If you pay much attention to stories about popular music and even comedy in the late 60's to mid 1970's, the name Harry Nilsson keeps coming up. In the late 60's, when the Beatles were asked what their favorite group was, their response was "Nilsson."
Harry Nilsson was born in Brooklyn on June 15, 1941. In the early 60's he moved to Los Angeles and worked in a bank, while trying to promote his music career. Besides being a skilled song writer, Nilsson had a beautiful, almost angelic singing voice. Many of his recordings he is doing all the harmony parts himself, as well as a lot of the instrumentation.
His big break came when he met the Monkees. When they heard his songs they, pardon the pun, went bananas. They used "Cuddly Toy" on the show and "Daddy's Song" in their movie Head. It was after his work with the Monkees that Harry was able to quit his job at the bank and started getting phone calls from the Beatles. His fame increased when his song "Everybody's Talking" was featured in the 1968 film Midnight Cowboy.
One of his biggest hits was "One." Nilsson originally recorded it in 1966, but the Three Dog Night cover in 1969 was considerably more famous. However the funniest cover is when the Muppets and Jimmy Fallon spontaneously broke into song on Late Night with Jimmy Fallon.
The Muppets also covered Nilsson's 1971 hit "Coconut" in a rather surreal number. Kermit is in a hospital room that gradually morphs into a jungle with the doctors and nurses as witch doctors.

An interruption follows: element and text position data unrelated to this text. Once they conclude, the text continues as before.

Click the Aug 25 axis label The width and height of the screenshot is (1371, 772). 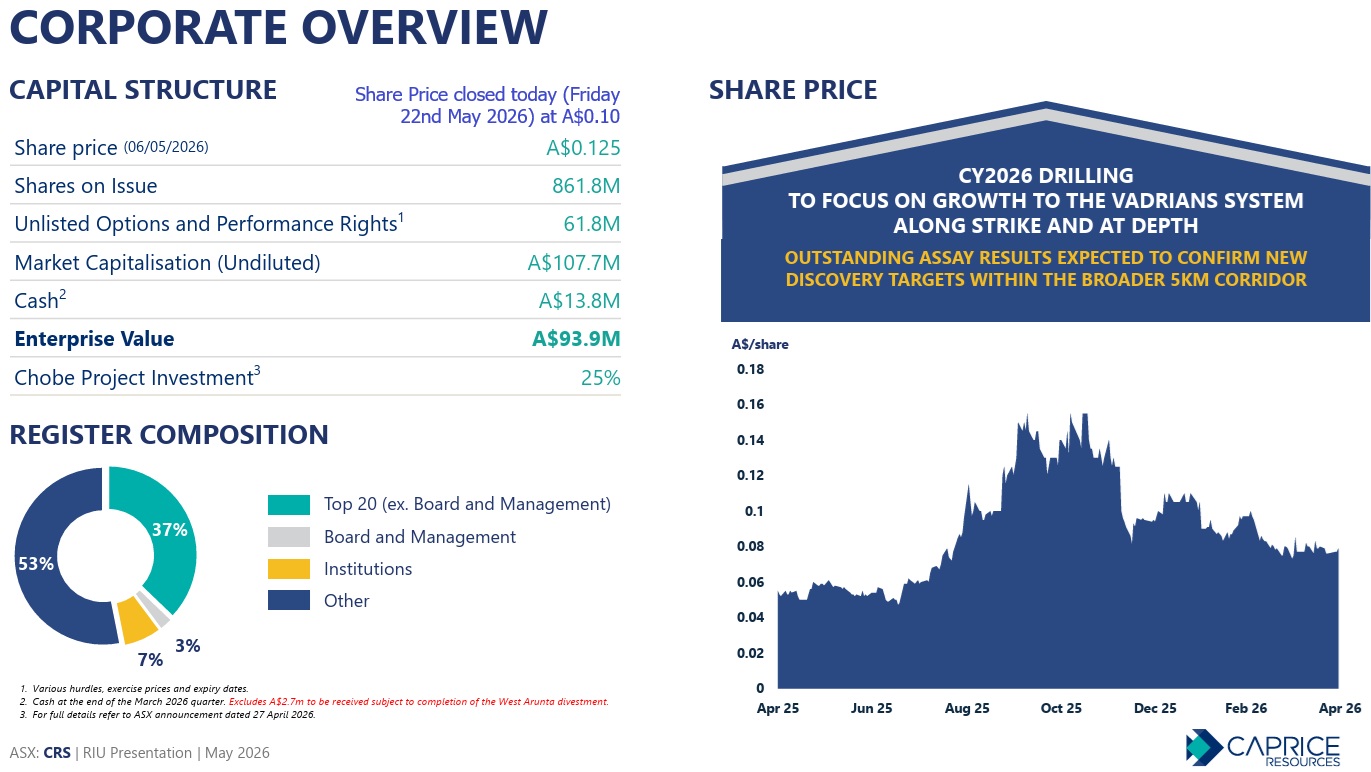tap(967, 708)
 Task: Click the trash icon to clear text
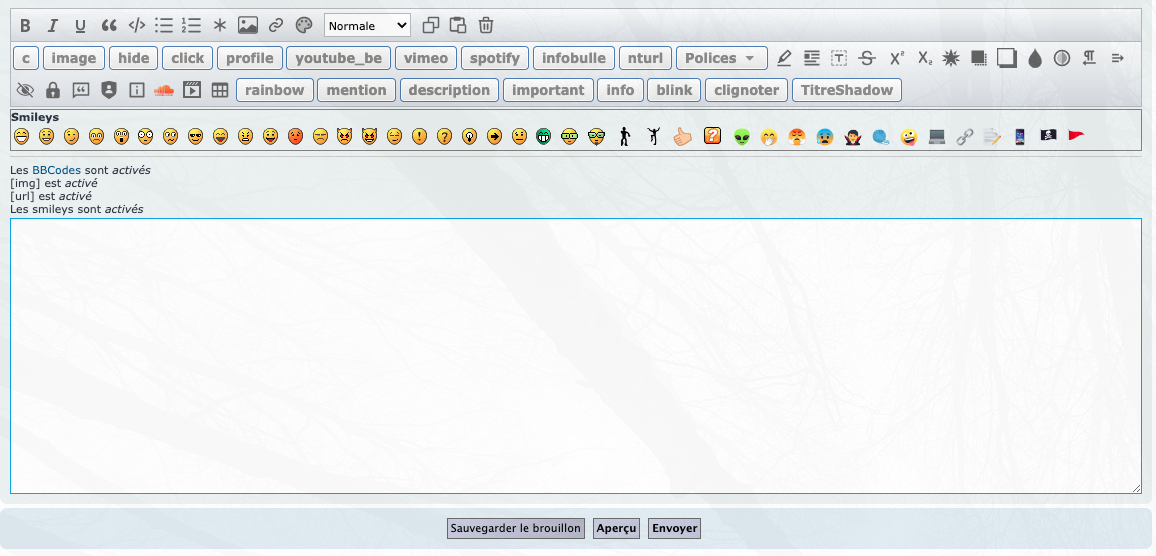[486, 26]
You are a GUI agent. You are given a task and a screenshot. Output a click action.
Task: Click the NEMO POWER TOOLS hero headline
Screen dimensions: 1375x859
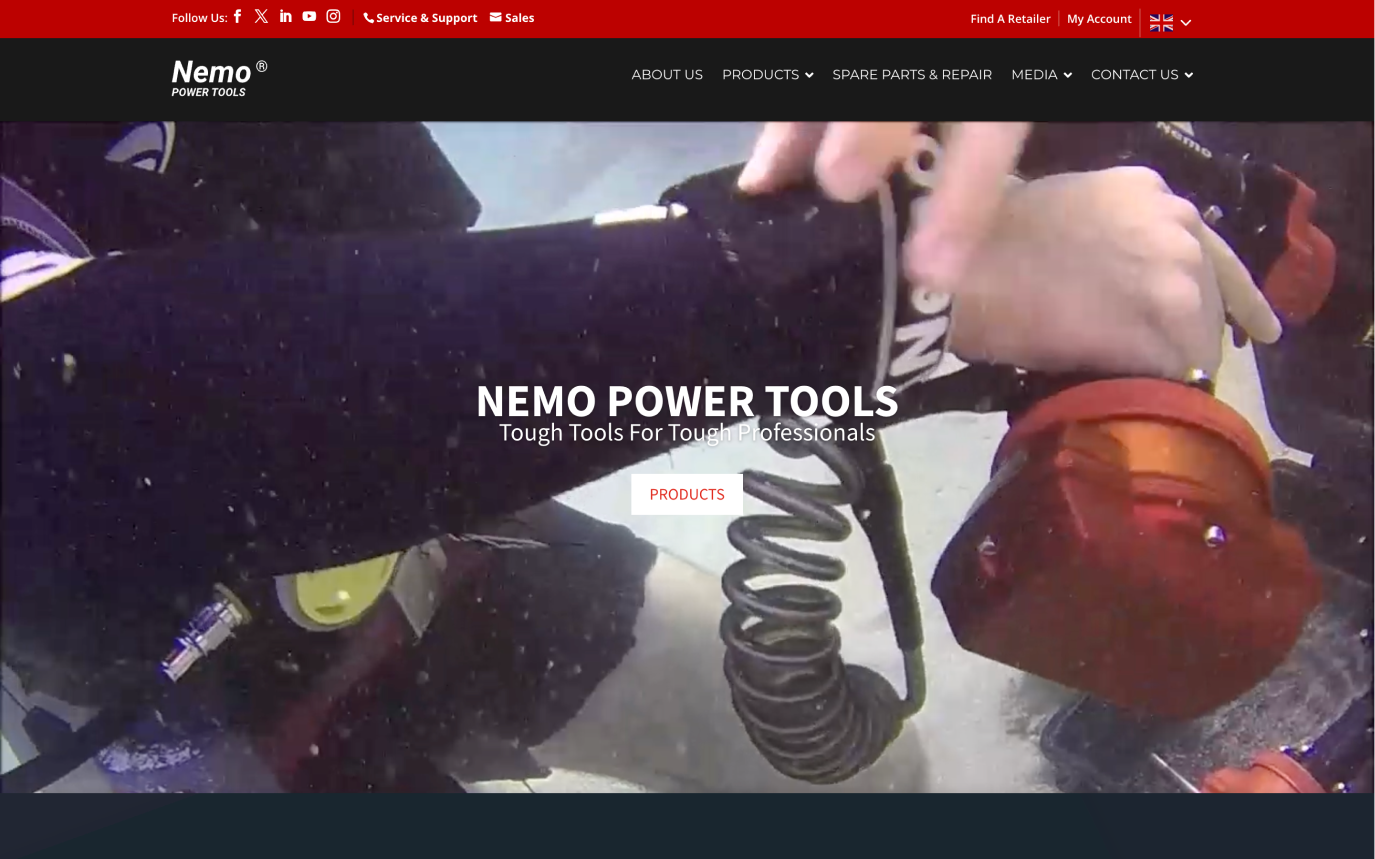click(687, 401)
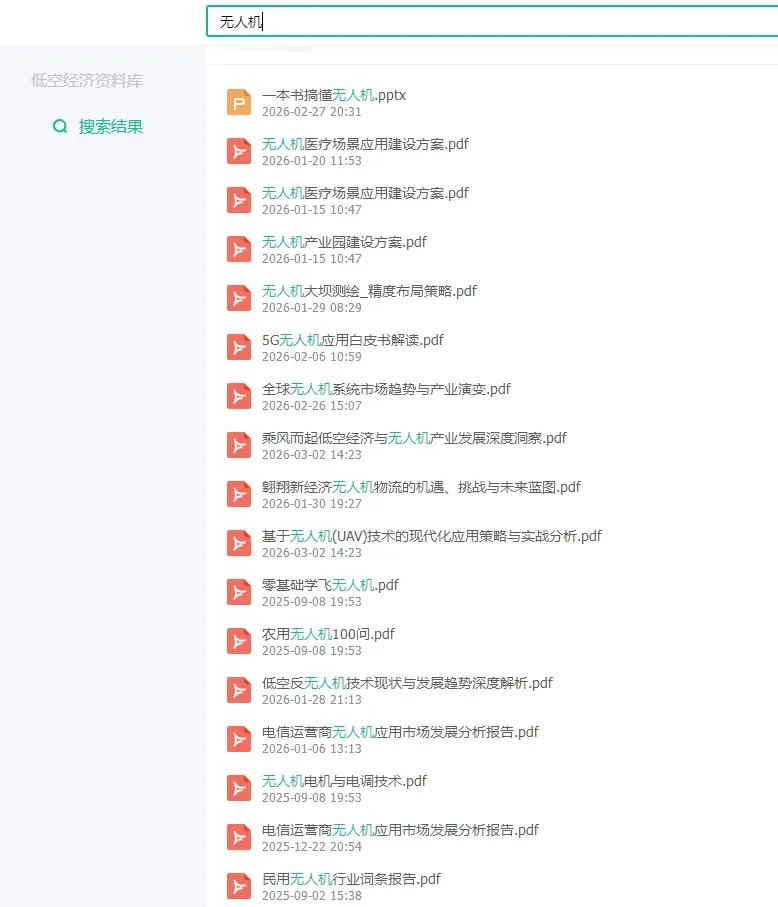This screenshot has height=907, width=778.
Task: Click the PDF icon beside 无人机大坝测绘_精度布局策略
Action: (x=238, y=298)

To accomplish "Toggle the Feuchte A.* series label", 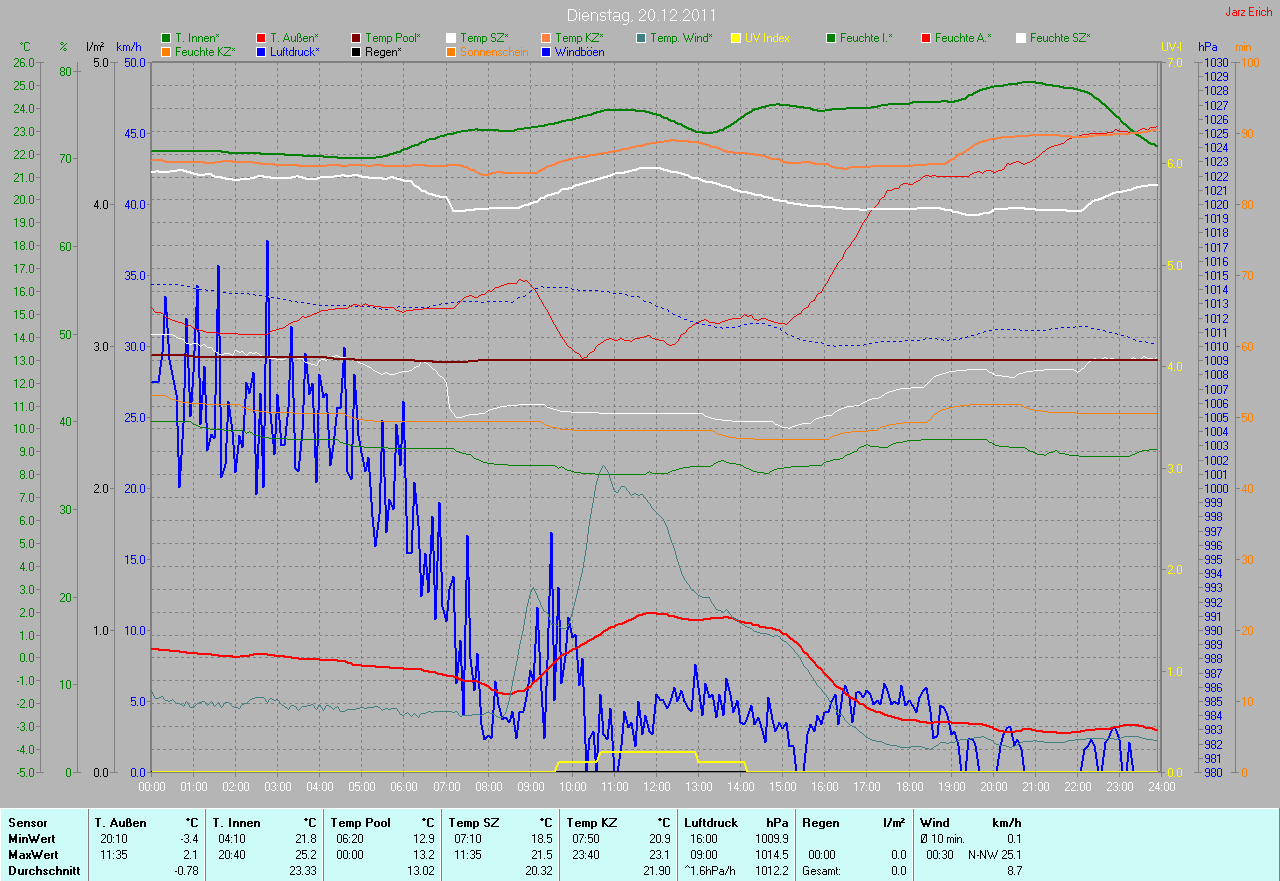I will [x=963, y=38].
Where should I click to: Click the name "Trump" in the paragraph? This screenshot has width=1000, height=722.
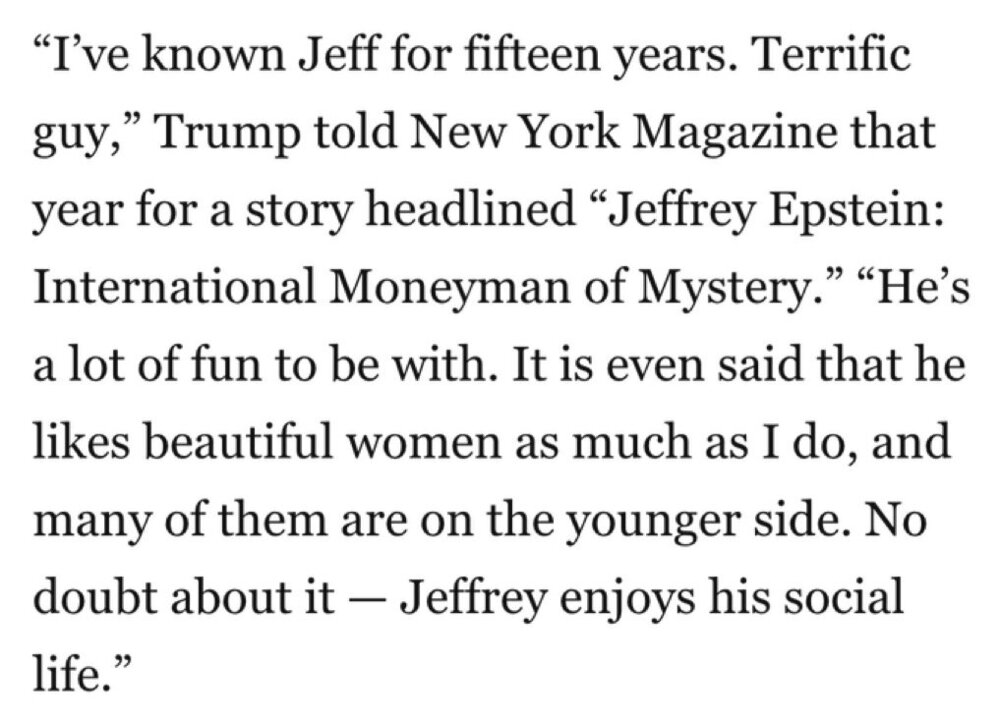click(211, 131)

Nilsson's alcoholism took a toll on his health, and his career. He was not heard from much in the 1980's, and died from complications of diabetes in 1994.
The most recent Muppet connection with Harry Nilsson was in the movie The Muppets. In an NPR interview, Bret McKenzie was asked which songs had inspired him in his composition of the (now Oscar-winning) "Man or Muppet." McKenzie discussed how he was aiming for a power ballad feel, specifically the Harry Nilsson song "Without You" and sings a few bars.